## DATA ROWS
-- START --
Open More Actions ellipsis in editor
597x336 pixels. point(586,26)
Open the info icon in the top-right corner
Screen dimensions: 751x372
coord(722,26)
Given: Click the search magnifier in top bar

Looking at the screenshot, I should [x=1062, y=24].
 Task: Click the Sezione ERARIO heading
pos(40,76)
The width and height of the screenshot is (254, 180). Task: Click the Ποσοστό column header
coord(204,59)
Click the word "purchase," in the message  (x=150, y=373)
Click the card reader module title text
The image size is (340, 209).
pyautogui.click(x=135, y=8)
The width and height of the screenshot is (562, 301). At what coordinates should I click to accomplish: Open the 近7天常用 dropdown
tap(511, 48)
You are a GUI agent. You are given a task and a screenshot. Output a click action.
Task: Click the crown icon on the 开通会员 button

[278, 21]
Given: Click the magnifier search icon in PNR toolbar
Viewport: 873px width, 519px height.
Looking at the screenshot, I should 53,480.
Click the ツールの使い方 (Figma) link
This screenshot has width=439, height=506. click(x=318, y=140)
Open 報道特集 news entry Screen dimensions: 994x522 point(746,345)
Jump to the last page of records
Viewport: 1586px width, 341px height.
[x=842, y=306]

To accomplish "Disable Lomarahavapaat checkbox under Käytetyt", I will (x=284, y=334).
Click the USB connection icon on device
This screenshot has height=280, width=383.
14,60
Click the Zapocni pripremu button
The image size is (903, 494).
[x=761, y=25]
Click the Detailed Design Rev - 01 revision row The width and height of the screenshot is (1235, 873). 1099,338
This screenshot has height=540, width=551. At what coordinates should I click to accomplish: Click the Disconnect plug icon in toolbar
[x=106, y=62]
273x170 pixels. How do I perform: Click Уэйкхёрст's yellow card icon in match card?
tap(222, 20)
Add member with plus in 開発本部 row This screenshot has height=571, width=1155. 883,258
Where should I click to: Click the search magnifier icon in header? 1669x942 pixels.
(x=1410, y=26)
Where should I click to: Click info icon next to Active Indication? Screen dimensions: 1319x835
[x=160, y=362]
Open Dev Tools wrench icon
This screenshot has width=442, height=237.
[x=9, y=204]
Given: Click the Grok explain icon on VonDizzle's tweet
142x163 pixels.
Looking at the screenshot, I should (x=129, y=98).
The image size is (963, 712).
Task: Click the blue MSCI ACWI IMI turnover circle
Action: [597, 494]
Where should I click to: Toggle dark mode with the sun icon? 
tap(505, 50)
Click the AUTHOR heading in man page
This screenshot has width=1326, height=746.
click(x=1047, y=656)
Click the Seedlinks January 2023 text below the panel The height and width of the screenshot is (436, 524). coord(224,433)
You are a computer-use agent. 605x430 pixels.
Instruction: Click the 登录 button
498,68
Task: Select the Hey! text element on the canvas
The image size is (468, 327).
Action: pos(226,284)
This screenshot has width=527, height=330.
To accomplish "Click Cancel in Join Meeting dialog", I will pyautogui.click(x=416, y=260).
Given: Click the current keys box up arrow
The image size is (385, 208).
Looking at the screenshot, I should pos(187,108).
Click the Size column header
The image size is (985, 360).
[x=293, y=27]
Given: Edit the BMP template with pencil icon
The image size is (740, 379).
-- END --
Please copy all of the records above word for word, keeping every line unchanged.

Open More Actions ellipsis in editor
597x336 pixels. point(586,26)
Open the info icon in the top-right corner
Screen dimensions: 751x372
coord(722,26)
Given: Click the search magnifier in top bar

Looking at the screenshot, I should [x=1062, y=24].
 Task: Click the Sezione ERARIO heading
pos(40,76)
The width and height of the screenshot is (254, 180). Task: Click the Ποσοστό column header
coord(204,59)
Click the word "purchase," in the message  (x=150, y=373)
Click the card reader module title text
The image size is (340, 209).
pyautogui.click(x=135, y=8)
The width and height of the screenshot is (562, 301). At what coordinates should I click to accomplish: Open the 近7天常用 dropdown
tap(511, 48)
You are a GUI agent. You are given a task and a screenshot. Output a click action.
Task: Click the crown icon on the 开通会员 button

[278, 21]
Given: Click the magnifier search icon in PNR toolbar
Viewport: 873px width, 519px height.
Looking at the screenshot, I should 53,480.
Click the ツールの使い方 (Figma) link
This screenshot has width=439, height=506. click(x=318, y=140)
Open 報道特集 news entry Screen dimensions: 994x522 point(746,345)
Jump to the last page of records
Viewport: 1586px width, 341px height.
[x=842, y=306]

To accomplish "Disable Lomarahavapaat checkbox under Käytetyt", I will (x=284, y=334).
Click the USB connection icon on device
This screenshot has height=280, width=383.
14,60
Click the Zapocni pripremu button
The image size is (903, 494).
[x=761, y=25]
Click the Detailed Design Rev - 01 revision row The width and height of the screenshot is (1235, 873). 1099,338
This screenshot has height=540, width=551. At what coordinates should I click to accomplish: Click the Disconnect plug icon in toolbar
[x=106, y=62]
273x170 pixels. How do I perform: Click Уэйкхёрст's yellow card icon in match card?
tap(222, 20)
Add member with plus in 開発本部 row This screenshot has height=571, width=1155. 883,258
Where should I click to: Click the search magnifier icon in header? 1669x942 pixels.
(x=1410, y=26)
Where should I click to: Click info icon next to Active Indication? Screen dimensions: 1319x835
[x=160, y=362]
Open Dev Tools wrench icon
This screenshot has width=442, height=237.
[x=9, y=204]
Given: Click the Grok explain icon on VonDizzle's tweet
142x163 pixels.
Looking at the screenshot, I should (x=129, y=98).
The image size is (963, 712).
Task: Click the blue MSCI ACWI IMI turnover circle
Action: [597, 494]
Where should I click to: Toggle dark mode with the sun icon? 
tap(505, 50)
Click the AUTHOR heading in man page
This screenshot has width=1326, height=746.
click(x=1047, y=656)
Click the Seedlinks January 2023 text below the panel The height and width of the screenshot is (436, 524). coord(224,433)
You are a computer-use agent. 605x430 pixels.
Instruction: Click the 登录 button
498,68
Task: Select the Hey! text element on the canvas
The image size is (468, 327).
Action: pos(226,284)
This screenshot has width=527, height=330.
To accomplish "Click Cancel in Join Meeting dialog", I will pyautogui.click(x=416, y=260).
Given: Click the current keys box up arrow
The image size is (385, 208).
Looking at the screenshot, I should pos(187,108).
Click the Size column header
The image size is (985, 360).
[x=293, y=27]
Given: Edit the BMP template with pencil icon
The image size is (740, 379).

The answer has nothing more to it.